Question

: A biconcave lens has a focal length of $\dfrac{2}{3}$ times the radius of curvature of either surface. The refractive index of the lens material is
(A) $1.75$
(B) $1.33$
(C) $1.5$
(D) $1.0$

Answer 1

Since the lens is bi-convex, then the radius of curvature is equal on the two sides. The lens maker equation should be used by us in solving this problem (as this is not necessarily a thin lens).

Formula used: In this solution we will be using the following formula;
$\dfrac{1}{f} = \left( {n - 1} \right)\left( {\dfrac{1}{{{R_1}}} - \dfrac{1}{{{R_2}}}} \right)$ where $f$ is the focal length, $n$ is the refractive index of the lens, ${R_1}$ is the radius of curvature on one side and ${R_2}$ is the radius of curvature on the other side.

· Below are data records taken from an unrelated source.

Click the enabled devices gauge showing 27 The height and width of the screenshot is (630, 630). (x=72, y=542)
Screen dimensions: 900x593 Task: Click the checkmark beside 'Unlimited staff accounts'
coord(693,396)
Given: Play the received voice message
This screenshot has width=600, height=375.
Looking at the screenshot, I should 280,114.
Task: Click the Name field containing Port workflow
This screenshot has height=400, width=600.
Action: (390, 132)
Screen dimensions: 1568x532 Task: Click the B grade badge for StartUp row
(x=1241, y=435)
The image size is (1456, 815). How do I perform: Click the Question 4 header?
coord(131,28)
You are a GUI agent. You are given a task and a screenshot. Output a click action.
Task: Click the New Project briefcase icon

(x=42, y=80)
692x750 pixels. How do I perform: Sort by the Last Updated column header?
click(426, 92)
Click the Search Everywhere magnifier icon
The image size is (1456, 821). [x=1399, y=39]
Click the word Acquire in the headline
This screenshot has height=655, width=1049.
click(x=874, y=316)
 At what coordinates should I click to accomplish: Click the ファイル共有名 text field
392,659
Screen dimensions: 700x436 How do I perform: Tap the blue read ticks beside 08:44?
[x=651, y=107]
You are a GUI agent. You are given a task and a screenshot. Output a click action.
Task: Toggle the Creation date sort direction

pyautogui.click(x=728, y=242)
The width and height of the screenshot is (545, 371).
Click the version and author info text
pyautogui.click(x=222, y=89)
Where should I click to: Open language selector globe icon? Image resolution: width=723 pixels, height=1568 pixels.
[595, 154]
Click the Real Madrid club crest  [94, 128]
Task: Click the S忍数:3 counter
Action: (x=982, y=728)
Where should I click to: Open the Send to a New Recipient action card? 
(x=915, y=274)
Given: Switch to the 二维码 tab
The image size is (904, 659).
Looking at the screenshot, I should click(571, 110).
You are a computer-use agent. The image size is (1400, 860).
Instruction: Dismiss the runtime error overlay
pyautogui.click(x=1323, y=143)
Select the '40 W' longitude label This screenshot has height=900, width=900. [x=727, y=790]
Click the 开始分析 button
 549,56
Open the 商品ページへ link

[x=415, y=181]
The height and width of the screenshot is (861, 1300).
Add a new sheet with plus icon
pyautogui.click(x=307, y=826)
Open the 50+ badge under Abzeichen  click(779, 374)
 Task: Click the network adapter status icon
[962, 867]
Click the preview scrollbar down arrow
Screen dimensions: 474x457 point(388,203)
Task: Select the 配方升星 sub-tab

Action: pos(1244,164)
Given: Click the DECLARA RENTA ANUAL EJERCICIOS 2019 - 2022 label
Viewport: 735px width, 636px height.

Complete step by step answer
The focal length of a biconvex lens is said to be $\dfrac{2}{3}$ of the radius of curvature. Hence, to solve this, the lens maker equation must be used. This is given by
$\dfrac{1}{f} = \left( {n - 1} \right)\left( {\dfrac{1}{{{R_1}}} - \dfrac{1}{{{R_2}}}} \right)$ where $f$ is the focal length, $n$ is the refractive index of the lens, ${R_1}$ is the radius of curvature on one side and ${R_2}$ is the radius of curvature on the other side.
Now, since the lens is biconvex, it has the same radius on the two sides, but one of them is usually considered negative, say ${R_2}$ i.e. ${R_1} = - {R_2} = R$
Hence, substituting known values we have
$\dfrac{1}{{\left( {\dfrac{2}{3}R} \right)}} = \left( {n - 1} \right)\left( {\dfrac{1}{R} - \dfrac{1}{{ - R}}} \right)$
By simplifying,
$\dfrac{3}{{2R}} = \left( {n - 1} \right)\left( {\dfrac{1}{R} + \dfrac{1}{R}} \right)$
$\Rightarrow \dfrac{3}{{2R}} = \left( {n - 1} \right)\dfrac{2}{R}$
Cancelling $R$ from both sides and making $n$ subject of formula, we have
$\dfrac{3}{4} = n - 1$
$\Rightarrow n = \dfrac{3}{4} + 1 = \dfrac{7}{4}$
Hence, the refractive index is $n = 1.75$

Thus, the correct option is A.

Note
For clarity, we could tell that the lens is not thin because for a thin lens, the focal length is always equal to about half of the radius of curvature, i.e. $f = \dfrac{1}{2}R$.
Also, actually, the lens maker equation is written as
$\dfrac{1}{f} = \left( {\dfrac{{{n_l}}}{{{n_i}}} - 1} \right)\left( {\dfrac{1}{{{R_1}}} - \dfrac{1}{{{R_2}}}} \right)$ Where ${n_l}$ is the refractive index of the lens, and ${n_i}$ is the refractive index of the medium the lens is placed. Hence in the above, it is assumed air and ${n_i} = 1$